А перед этим Булгаков описал свои впечатления от посещения павильона кустарных промыслов, где увидел «маленький бюст Троцкого» из мамонтовой кости. «И всюду Троцкий, Троцкий, Троцкий. Черный бронзовый, белый гипсовый, костяной, всякий».

Не это ли сопоставление громадного Ленина с маленьким Троцким вызвало гнев одного из популярных руководителей страны того времени?

Заканчиваются эти очерки о Золотистом городе описанием игры десяти клинобородых владимирских рожечников, исполнявших русские народные песни на самодельных деревянных дудках: «То стонут, то заливаются дудки, и невольно встают перед глазами туманные поля, избы с лучинами, тихие заводи, сосновые суровые леса. И на душе не то печаль от этих дудок, не то какая-то неясная надежда...»

Нет никакого сомнения в том, что Булгаков с теми, кто строит новую жизнь, с теми, кто мечтает о машинах на крестьянских полях, кто борется за сохранение лесов, за установление порядка и справедливости в стране.

В предисловии к «Золотым документам», опубликованным в «Накануне» 6 апреля 1924 года, Булгаков писал: «Когда описываешь советский быт, товарищи писатели земли русской, а в особенности заграничной, не нужно врать. Чтобы не врать, лучше всего пользоваться подлинными документами».

М. Булгаков и стремился в своих очерках, рассказах, зарисовках к правдивому изображению советского быта, радовался тому, как возникал новый порядок в различных сферах новой жизни, но и бичевал недостатки, беспорядок, бесхозяйственность, очковтирательство, бичевал тех, кто устраивал в квартире «самогонное озеро», кто пил «чашу жизни»...

Он мечтал увидеть свою родину такой, где человек человеку друг и брат, где никто никого не унижает, где царствует равенство, социальная справедливость и братство. Но Булгаков жил в стране, все еще охваченной пламенем революционной Гражданской войны. Шла коллективизация, индустриализация, много возникало тяжелейших, трагических конфликтов на этом пути. Гибли тысячи людей, ломались судьбы, шла борьба за выживание вообще. И в этот период нашей истории — столько исковерканных писательских судеб, столько запрещенных рукописей и спектаклей... Лишь немногим удалось победить в этой борьбе. Михаил Шолохов сумел отстоять свой «Тихий Дон» от попыток загубить его на корню. Михаил Булгаков сражался за право быть таким, каким он был...

+ + +

ЗАДАНИЯ:
1. Продублируйте без изменений часть фрагмента о Булгакове от слов «А перед этим» до слов «страны того времени?» включительно.
2. Продолжите фрагмент о Булгакове, начав сразу после его последнего предложения.

+ + +

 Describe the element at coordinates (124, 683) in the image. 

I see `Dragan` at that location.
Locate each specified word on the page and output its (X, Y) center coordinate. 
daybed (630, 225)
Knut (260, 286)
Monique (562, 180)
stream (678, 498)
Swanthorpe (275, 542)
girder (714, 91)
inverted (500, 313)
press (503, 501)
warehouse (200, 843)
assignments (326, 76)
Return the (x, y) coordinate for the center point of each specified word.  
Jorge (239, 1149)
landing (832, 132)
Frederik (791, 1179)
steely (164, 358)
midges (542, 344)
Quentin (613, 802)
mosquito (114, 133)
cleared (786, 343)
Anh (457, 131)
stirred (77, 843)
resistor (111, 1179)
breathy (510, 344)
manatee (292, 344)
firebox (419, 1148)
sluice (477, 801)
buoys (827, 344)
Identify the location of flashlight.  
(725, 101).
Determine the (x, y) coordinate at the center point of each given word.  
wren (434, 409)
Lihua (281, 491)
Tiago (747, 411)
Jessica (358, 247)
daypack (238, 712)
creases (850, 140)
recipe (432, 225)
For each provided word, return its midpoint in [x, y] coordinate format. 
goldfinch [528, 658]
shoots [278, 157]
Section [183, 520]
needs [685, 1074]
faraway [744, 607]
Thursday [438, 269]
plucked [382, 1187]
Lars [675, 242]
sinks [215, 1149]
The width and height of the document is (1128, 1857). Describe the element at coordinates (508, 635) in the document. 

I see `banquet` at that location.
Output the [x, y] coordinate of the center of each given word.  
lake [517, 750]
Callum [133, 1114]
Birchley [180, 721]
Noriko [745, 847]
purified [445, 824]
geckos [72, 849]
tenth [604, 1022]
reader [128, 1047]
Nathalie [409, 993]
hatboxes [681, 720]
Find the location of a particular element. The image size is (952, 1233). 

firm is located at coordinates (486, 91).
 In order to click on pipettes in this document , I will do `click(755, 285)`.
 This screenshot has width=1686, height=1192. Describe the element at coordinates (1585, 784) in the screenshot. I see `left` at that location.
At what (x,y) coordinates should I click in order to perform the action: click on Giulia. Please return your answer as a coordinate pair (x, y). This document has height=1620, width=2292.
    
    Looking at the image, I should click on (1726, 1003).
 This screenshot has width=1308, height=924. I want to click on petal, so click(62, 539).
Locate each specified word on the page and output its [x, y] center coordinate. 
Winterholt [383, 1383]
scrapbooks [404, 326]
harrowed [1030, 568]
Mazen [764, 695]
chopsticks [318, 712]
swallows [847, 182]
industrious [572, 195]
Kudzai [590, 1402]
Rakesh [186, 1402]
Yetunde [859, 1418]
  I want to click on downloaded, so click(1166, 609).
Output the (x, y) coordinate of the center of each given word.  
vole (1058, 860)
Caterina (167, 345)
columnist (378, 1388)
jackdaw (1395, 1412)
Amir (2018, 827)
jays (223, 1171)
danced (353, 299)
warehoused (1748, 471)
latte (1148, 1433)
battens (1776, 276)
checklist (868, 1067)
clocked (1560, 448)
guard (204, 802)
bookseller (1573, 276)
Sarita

+ + +

ОТВЕТЫ:
1.
А перед этим Булгаков описал свои впечатления от посещения павильона кустарных промыслов, где увидел «маленький бюст Троцкого» из мамонтовой кости. «И всюду Троцкий, Троцкий, Троцкий. Черный бронзовый, белый гипсовый, костяной, всякий».

Не это ли сопоставление громадного Ленина с маленьким Троцким вызвало гнев одного из популярных руководителей страны того времени?

2.
Быть может, самыми тяжелыми были для Михаила Афанасьевича последние годы жизни. Несколько лет готовился во МХАТе спектакль по пьесе «Кабала святош», и в течение этих нескольких лет автор по настоянию театра переделывал то одну, то другую сцену. За всем этим внимательно следили недруги талантливого драматурга. И как только «Мольер» вышел на публику, встретившую новую постановку радостно и бурно, сразу же появились в печати раздраженные рецензии, а «Правда» просто учинила разгром спектакля, опубликовав статью под названием «Внешний блеск и фальшивое содержание». 9 марта 1936 года, как только прочитали статью, свидетельствует Елена Сергеевна Булгакова в своем «Дневнике», Михаил Афанасьевич сказал: «Мольеру» и «Ивану Васильевичу» конец». Днем пошли в театр. «Мольера» сняли», — записывает Е.С. Булгакова.

А между тем ничто не предвещало столь печальной участи спектакля, принятого самым широким зрителем. В «Дневнике» Е.С. Булгакова в радостных тонах описывает зрительский успех спектакля. Вот, в частности, запись от 9 февраля 1936 года: «Опять успех, и большой. Занавес давали раз двадцать. Американцам, которых Миша пригласил, страшно понравился спектакль. Они долго благодарили и восхищались.

Акулов (секретарь ЦК ВКП(б). — В.П.) говорил, что спектакль превосходен, но вот «подходит ли... для советского зрителя?». Советовал выбросить сцену о монашке». 24 февраля: «В Мхатовской газете «Горьковец» скверные отзывы Афиногенова, Всеволода Иванова и Олеши. Грибков в отзыве пишет, что пьеса лишняя на советской сцене.

Участь Миши мне ясна, он будет одинок и затравлен до конца своих дней.

Спектакль имеет оглушительный успех. Сегодня бесчисленно давали занавес».

В дневниковых записях от 11 и 16 февраля Елена Сергеевна снова и снова радовалась успеху спектакля, показанному студенческой молодежи и «знатным людям», среди которых она называет Акулова, Боярского, Керженцева, Литвинова, Межлаука, Могильного, Рыкова, Гая: «...вся публика была очень квалифицированная, масса профессоров, докторов, актеров, писателей. Успех громадный. Занавес давали опять не то 21, не то 23 раза. Очень вызывали автора». Но вместе с тем Елена Сергеевна обратила внимание на Афиногенова, смотревшего спектакль с «загадочным лицом», правда, он «много и долго аплодировал», но это не помешало ему дать в «Горьковец» «скверный отзыв» о пьесе. «Олеша сказал в антракте какую-то неприятную глупость про пьесу» — так непросто складывалось общественное мнение о «Мольере» М. Булгакова. «Ставлю большой черный крест»... — записала 9 марта 1936 года Елена Сергеевна, как только прочитали вместе с Михаилом Афанасьевичем статью в «Правде».

После снятия «Мольера» М.А. Булгаков решил порвать с МХАТом, и осенью 1936 года перешел в Большой театр в качестве консультанта-либреттиста. Так возникли либретто «Петр Великий», «Черное море», «Минин и Пожарский», «Рашель», переписка с Асафьевым, Дунаевским.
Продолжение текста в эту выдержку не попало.